Credit Suisse Securities (USA) LLC, Citigroup Global Markets Inc., HSBC Securities (USA) Inc., ING, Goldman Sachs Bank USA and Jefferies LLC are leading the deal that will be used to help fund the buyout of the company by Clayton, Dubilier & Rice and CareCapital Advisors Ltd. from Carestream.

Closing is expected in the third quarter, subject to regulatory and other approvals.

Carestream Dental is a provider of imaging systems, practice management software and other services to the dental market.

Flying Fortress details emerge

Flying Fortress held its lender call in the morning, launching a $750 million term loan B at talk of Libor plus 200 bps with a 0% Libor floor, a par issue price and 101 soft call protection for six months, a market source remarked.

Commitments are due at noon ET on Thursday, the source added.

RBC Capital Markets and Bank of America Merrill Lynch are leading the deal that will be used to reprice an existing term loan B down from Libor plus 225 with a 0.75% Libor floor.

Flying Fortress is a subsidiary of AerCap, a Dublin-based aircraft leasing company.

Scientific Games holds call

Scientific Games hosted a lender call in the afternoon to launch a $3,283,000,000 term loan B-4 (Ba3/B+) due August 2024 talked at Libor plus 350 bps with a 0% Libor floor and an original issue discount of 99.5, according to a market source.
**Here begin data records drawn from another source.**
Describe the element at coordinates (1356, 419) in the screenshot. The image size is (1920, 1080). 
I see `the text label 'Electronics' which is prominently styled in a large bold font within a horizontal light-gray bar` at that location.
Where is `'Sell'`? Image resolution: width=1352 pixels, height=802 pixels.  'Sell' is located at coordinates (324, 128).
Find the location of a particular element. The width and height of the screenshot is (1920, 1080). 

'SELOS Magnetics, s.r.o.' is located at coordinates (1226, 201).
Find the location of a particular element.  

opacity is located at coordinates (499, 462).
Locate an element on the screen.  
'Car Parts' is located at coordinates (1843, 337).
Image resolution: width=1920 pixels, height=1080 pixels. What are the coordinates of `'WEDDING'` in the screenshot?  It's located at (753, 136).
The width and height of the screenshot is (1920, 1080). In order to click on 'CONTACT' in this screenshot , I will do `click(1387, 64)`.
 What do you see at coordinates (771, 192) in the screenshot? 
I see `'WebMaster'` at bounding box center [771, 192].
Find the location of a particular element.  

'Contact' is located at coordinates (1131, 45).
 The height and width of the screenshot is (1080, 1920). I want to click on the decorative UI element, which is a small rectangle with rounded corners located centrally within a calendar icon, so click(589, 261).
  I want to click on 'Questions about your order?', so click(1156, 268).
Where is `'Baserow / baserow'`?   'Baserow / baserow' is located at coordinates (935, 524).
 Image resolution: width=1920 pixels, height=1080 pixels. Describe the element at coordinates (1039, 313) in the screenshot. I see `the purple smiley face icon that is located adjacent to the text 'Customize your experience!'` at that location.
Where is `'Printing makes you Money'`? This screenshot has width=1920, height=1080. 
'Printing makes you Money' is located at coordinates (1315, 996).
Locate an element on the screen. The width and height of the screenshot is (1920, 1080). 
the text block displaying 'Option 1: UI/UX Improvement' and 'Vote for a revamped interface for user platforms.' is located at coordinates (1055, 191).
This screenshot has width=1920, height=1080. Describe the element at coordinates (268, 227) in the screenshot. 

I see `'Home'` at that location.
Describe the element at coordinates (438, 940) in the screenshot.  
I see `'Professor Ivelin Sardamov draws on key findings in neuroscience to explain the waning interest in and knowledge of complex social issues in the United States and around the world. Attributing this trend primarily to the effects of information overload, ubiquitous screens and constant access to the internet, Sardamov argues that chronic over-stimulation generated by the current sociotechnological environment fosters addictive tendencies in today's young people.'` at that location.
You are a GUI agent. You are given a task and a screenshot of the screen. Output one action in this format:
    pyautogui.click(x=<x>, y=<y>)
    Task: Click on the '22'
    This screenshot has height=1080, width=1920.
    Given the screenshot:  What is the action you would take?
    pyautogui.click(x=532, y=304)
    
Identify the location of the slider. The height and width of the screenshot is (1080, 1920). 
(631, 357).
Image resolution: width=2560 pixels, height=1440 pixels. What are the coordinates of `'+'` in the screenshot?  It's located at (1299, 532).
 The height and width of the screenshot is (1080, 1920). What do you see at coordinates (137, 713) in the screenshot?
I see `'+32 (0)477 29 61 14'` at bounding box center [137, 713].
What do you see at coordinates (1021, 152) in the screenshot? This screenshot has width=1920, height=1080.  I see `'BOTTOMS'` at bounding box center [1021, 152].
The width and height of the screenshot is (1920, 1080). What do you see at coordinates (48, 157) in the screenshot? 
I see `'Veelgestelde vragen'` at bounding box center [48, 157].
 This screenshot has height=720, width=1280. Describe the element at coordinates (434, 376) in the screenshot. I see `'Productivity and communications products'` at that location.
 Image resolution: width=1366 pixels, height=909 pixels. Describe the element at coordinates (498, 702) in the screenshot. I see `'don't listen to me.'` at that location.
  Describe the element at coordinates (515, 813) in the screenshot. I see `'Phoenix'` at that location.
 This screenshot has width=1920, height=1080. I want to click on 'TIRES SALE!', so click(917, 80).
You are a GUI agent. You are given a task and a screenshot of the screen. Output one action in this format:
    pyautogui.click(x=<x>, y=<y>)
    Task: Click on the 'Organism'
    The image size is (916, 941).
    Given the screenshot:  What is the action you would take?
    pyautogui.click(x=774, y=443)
Commitments are due at noon ET on Friday, the source said.

Bank of America Merrill Lynch, J.P. Morgan Securities LLC, Deutsche Bank Securities Inc., Credit Suisse Securities (USA) LLC, Fifth Third Bank, Goldman Sachs Bank USA, Macquarie Capital (USA) Inc. and PNC are leading the deal that will be used to refinance/extend an existing term loan B-3 due October 2021.

Scientific Games is a New York-based developer of technology-based products and services and associated content for gaming and lottery markets.

Women’s Care on deck

Women’s Care Florida set a bank meeting for 10:30 a.m. ET on Tuesday to launch $205 million of credit facilities, according to a market source.

The facilities consist of a $30 million revolver and $175 million first-lien term loan, the source said.

Citizens Bank and Antares Capital are leading the deal that will be used to help fund the buyout of the company by Lindsay Goldberg LLC.

Women’s Care Florida is a specialty women’s health physician group across Florida.

Certara readies deal

Certara scheduled a bank meeting for 11:30 a.m. ET on Wednesday to launch $270 million of senior secured credit facilities, a market source said.

The facilities consist of a $20 million five-year revolver and a $250 million seven-year first-lien term loan that has 101 soft call protection for six months, the source added.

The company is also getting a $100 million pre-placed eight-year HoldCo unsecured term loan.

Jefferies LLC and Golub are leading the debt that will be used to help fund the buyout of the company by EQT from Arsenal Capital Partners for $850 million. Arsenal Capital will retain a minority ownership stake in the company.

Certara is a Princeton, N.J.-based provider of technology-driven decision support solutions for drug development.